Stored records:
···
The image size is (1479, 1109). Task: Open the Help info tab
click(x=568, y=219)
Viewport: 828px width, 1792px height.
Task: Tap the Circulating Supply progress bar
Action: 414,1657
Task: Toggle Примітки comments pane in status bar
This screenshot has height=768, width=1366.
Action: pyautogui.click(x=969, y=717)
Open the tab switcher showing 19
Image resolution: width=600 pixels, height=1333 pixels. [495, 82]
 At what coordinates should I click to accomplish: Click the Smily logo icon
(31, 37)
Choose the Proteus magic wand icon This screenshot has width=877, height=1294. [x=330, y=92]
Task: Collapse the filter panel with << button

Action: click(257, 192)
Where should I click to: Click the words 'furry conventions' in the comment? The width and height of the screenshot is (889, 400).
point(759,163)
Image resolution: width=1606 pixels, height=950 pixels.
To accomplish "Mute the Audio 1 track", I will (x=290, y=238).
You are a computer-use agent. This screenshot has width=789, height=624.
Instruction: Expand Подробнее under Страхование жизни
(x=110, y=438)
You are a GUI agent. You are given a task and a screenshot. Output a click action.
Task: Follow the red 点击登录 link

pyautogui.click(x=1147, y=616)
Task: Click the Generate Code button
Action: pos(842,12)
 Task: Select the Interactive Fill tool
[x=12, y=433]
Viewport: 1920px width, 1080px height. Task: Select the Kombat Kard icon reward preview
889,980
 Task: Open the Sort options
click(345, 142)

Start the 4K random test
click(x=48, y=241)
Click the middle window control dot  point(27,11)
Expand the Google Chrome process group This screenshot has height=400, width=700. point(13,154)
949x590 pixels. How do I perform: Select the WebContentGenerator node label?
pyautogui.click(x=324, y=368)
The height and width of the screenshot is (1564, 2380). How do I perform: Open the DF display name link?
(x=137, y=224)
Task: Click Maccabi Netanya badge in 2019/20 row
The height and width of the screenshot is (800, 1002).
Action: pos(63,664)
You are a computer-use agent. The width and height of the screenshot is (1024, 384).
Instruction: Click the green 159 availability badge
···
▸ Problem to solve
Among the entries above, find the line with "Task: Follow the red 点击登录 link" and the line with "You are a computer-use agent. The"; give again exactly these two lines and all lines between them.

▸ Your response
Task: Follow the red 点击登录 link

pyautogui.click(x=1147, y=616)
Task: Click the Generate Code button
Action: pos(842,12)
 Task: Select the Interactive Fill tool
[x=12, y=433]
Viewport: 1920px width, 1080px height. Task: Select the Kombat Kard icon reward preview
889,980
 Task: Open the Sort options
click(345, 142)

Start the 4K random test
click(x=48, y=241)
Click the middle window control dot  point(27,11)
Expand the Google Chrome process group This screenshot has height=400, width=700. point(13,154)
949x590 pixels. How do I perform: Select the WebContentGenerator node label?
pyautogui.click(x=324, y=368)
The height and width of the screenshot is (1564, 2380). How do I perform: Open the DF display name link?
(x=137, y=224)
Task: Click Maccabi Netanya badge in 2019/20 row
The height and width of the screenshot is (800, 1002).
Action: pos(63,664)
You are a computer-use agent. The width and height of the screenshot is (1024, 384).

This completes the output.